Fed holds rates steady as it awaits clarity on tariffs

The Federal Open Market Committee (FOMC) concluded its March meeting this week, maintaining its target range for the federal funds rate for the second consecutive meeting at 4.25%–4.5%, as expected. The Fed is taking a more patient approach toward easing monetary policy amid slowing economic growth and policy uncertainty.

The FOMC also updated its economic projections, with the fed funds rate’s “dot plot” still showing two cuts each for 2025 and 2026. The outlook for economic growth for this year was lowered to 1.7%, down from 2.1% in December. The FOMC raised its inflation expectations, with the Fed’s preferred measure of inflation, Personal Consumption Expenditure (PCE), at 2.7% for 2025, up from 2.5% previously.1 These projections show that the Fed expects tariffs to slow economic growth and trigger a one-time adjustment in prices that leads to a short-term rise in inflation.

The Fed also announced it will slow its balance sheet reduction program, known as quantitative tightening (QT). Starting in April, holdings of U.S. Treasury securities will be reduced by $5 billion per month, down from $25 billion currently. Holdings of U.S. government agency debt and mortgage-backed securities will continue to decline by up to $35 billion monthly.1

Slowing quantitative tightening can help ease monetary policy, as the Fed will be able to participate in U.S. Treasury bond auctions more actively to replace maturing bonds. This additional demand should support bond prices, potentially helping to contain bond yields to the upside.

With the fed funds rate near 4.35% and PCE inflation at 2.5%, monetary policy becomes tighter as inflation moderates because a neutral rate is generally around 1% above the rate of inflation. We expect the Fed to remain on hold for a while longer as it awaits additional clarity on the implementation and potential impact of tariffs. The administration has indicated it intends to announce more details on tariffs in early April, which should help reduce uncertainty.

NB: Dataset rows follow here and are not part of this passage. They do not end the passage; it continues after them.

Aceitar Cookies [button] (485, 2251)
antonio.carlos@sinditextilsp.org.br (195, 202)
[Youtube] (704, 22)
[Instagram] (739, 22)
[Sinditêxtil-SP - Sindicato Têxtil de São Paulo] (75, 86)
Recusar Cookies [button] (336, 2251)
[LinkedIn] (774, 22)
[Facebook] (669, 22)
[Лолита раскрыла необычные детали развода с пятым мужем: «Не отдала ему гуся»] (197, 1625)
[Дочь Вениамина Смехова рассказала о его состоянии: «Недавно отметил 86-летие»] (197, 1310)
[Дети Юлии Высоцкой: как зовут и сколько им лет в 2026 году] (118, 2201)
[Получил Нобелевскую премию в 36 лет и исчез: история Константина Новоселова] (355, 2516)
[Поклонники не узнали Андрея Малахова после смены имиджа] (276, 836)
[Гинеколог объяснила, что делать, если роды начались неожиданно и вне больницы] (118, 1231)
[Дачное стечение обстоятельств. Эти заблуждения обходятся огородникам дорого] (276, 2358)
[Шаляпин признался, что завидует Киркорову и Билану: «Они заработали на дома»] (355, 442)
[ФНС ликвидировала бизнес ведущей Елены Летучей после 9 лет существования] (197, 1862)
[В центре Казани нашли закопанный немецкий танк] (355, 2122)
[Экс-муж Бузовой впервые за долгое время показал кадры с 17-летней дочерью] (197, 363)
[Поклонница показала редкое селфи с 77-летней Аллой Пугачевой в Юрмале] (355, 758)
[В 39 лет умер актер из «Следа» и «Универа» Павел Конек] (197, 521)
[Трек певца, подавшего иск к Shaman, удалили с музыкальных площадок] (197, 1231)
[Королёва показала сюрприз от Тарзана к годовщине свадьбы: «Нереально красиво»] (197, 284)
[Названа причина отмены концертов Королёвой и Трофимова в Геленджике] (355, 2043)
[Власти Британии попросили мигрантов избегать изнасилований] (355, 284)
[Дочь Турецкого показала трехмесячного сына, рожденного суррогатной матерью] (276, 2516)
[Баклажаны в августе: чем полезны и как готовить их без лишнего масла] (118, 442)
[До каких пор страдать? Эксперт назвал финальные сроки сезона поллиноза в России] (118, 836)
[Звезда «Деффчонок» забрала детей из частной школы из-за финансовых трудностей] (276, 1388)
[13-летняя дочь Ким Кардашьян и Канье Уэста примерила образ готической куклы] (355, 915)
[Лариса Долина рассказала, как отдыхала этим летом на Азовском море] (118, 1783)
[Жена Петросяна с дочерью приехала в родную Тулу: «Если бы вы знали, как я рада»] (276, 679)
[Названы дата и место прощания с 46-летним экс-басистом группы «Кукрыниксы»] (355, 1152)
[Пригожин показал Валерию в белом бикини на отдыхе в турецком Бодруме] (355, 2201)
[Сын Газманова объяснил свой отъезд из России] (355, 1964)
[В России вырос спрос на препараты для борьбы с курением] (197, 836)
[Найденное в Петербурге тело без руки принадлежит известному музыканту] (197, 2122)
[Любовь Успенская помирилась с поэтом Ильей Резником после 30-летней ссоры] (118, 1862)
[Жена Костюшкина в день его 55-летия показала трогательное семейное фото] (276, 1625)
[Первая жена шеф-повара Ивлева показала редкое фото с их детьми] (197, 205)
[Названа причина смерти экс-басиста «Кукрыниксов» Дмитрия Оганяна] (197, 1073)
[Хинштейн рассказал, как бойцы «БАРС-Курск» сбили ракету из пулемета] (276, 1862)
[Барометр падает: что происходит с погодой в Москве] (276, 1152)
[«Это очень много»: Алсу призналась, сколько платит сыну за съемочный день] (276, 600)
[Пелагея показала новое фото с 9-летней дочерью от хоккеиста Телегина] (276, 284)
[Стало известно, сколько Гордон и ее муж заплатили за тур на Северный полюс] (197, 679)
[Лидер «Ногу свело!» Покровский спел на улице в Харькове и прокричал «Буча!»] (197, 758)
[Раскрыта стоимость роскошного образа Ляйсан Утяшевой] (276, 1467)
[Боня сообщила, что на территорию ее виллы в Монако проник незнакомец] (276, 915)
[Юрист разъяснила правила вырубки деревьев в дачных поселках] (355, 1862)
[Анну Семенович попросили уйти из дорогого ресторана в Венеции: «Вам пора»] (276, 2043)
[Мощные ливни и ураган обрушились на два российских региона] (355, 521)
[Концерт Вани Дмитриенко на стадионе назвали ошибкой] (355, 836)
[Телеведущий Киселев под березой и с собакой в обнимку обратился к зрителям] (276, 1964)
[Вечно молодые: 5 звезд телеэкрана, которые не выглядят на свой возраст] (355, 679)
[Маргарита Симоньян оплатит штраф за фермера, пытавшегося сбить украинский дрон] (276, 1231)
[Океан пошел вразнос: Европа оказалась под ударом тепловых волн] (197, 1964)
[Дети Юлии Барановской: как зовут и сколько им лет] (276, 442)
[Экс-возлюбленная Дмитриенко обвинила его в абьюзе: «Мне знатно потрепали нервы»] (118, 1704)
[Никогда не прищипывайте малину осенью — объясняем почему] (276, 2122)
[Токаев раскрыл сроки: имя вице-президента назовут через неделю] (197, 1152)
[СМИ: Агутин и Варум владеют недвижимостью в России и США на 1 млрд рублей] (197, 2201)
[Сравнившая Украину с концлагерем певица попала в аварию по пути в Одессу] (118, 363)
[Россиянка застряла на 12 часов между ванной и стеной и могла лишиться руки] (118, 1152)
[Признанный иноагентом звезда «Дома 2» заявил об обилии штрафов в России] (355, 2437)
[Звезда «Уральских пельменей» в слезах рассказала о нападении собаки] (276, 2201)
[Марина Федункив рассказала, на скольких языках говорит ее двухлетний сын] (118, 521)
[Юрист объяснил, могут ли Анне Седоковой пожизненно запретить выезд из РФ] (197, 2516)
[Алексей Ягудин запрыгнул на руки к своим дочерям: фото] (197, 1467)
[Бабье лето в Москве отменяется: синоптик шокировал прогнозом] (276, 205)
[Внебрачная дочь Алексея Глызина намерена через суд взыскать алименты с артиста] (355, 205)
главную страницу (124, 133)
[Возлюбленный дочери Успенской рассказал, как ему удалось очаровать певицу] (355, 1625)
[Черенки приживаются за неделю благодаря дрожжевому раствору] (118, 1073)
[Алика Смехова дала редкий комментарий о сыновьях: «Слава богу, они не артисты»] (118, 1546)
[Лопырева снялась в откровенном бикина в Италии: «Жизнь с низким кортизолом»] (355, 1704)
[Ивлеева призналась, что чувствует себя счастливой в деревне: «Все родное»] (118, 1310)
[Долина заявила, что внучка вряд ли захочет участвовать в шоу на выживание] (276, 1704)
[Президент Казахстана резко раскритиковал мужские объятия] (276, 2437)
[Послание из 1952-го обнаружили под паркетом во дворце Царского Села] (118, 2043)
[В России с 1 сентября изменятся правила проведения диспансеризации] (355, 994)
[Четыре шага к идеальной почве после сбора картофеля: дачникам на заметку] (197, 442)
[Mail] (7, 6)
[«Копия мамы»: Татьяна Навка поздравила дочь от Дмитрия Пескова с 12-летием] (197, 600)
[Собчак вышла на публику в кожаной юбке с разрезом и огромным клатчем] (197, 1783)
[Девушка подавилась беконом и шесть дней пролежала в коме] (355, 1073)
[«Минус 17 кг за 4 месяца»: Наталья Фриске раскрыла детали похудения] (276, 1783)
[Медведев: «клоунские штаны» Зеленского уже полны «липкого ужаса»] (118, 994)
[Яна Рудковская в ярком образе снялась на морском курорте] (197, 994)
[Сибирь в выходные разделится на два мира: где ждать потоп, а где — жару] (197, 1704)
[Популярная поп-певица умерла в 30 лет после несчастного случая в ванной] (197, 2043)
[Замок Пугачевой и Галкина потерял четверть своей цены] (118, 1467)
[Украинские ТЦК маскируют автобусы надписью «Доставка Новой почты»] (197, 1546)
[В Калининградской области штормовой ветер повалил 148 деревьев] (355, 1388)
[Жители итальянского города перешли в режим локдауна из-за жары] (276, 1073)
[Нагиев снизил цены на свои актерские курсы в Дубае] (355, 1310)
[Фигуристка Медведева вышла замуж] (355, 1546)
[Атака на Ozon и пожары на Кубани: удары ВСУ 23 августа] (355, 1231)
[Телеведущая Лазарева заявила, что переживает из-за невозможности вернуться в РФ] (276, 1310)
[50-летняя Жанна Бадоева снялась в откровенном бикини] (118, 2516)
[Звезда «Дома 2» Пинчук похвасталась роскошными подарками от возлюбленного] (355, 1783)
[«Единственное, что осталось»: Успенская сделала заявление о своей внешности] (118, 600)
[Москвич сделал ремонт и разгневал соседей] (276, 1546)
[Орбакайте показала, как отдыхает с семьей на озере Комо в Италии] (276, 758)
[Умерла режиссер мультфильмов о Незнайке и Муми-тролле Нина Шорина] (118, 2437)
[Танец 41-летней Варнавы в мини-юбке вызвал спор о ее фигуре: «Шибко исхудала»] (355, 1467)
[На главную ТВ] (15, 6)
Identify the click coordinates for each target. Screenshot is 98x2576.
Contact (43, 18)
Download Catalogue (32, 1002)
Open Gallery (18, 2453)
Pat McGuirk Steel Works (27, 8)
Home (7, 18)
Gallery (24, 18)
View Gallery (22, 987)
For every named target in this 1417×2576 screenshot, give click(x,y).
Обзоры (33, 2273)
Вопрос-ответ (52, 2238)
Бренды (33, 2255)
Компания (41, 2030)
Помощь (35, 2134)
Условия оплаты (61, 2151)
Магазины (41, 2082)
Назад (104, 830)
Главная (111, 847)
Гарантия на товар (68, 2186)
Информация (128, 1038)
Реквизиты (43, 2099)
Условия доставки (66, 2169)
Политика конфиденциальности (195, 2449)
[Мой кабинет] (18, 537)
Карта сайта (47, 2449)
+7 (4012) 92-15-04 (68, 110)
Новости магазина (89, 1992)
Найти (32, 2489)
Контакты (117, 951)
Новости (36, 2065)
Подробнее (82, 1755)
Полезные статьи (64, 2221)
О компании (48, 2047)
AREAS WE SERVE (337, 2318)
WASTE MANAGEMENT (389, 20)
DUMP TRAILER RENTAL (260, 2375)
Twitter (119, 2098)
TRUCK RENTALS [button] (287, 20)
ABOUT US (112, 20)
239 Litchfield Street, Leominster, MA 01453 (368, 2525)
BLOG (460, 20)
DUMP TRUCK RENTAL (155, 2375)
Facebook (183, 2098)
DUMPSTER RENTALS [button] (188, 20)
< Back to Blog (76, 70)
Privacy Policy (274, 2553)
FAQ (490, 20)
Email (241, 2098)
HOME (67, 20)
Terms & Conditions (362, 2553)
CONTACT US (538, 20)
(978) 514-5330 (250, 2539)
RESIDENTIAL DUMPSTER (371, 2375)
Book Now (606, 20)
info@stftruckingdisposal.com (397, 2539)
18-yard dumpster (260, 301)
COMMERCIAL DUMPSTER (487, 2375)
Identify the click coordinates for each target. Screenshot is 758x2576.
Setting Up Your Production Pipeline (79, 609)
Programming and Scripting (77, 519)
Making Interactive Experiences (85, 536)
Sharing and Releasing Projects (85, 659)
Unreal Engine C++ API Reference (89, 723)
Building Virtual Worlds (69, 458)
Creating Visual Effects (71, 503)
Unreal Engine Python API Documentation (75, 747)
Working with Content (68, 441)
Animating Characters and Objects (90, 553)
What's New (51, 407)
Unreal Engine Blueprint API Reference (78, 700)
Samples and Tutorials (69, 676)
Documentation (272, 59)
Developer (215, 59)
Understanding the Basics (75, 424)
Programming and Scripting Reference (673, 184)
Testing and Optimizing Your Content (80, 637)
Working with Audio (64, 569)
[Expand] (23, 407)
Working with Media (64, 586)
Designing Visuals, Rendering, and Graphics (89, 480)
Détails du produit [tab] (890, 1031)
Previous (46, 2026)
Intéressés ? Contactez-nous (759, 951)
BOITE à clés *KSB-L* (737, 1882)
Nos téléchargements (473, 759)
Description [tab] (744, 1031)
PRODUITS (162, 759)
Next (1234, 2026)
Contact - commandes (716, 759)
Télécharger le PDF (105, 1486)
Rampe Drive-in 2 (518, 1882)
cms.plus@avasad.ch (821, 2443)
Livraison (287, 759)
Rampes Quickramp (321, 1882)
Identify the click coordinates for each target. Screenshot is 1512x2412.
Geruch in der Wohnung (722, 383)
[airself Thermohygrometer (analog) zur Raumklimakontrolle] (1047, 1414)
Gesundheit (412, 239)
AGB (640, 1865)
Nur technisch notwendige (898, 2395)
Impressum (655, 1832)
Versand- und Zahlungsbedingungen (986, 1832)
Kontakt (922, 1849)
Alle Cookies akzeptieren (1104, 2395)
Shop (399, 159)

Overall, we continue to believe the Fed remains on its easing path, though the pace has slowed, with the fed funds rate likely settling in the 3.5%–4.0% range this year. Lower interest rates should reduce borrowing costs for individuals and businesses, which is supportive of the economy and corporate earnings.

 This chart shows the path of the fed funds rate, PCE inflation and the Fed's inflation target since 2022 and Fed projections through 2027.
Source: U.S. Federal Reserve, U.S. Bureau of Economic Analysis.

Diversification supports portfolios as U.S. stocks have pulled back

U.S. stocks were up slightly this week, recovering from correction territory, but remain down year to date. Market leadership has rotated toward bonds and international stocks, providing support for diversified portfolios.

International stocks have generated the strongest returns among the major asset classes so far this year, led by developed-market large-cap stocks. Europe is benefiting from a multiyear plan to raise defense and infrastructure spending that could help spur growth, which has been stagnant in recent years. The potential for a Russia–Ukraine ceasefire has also improved sentiment.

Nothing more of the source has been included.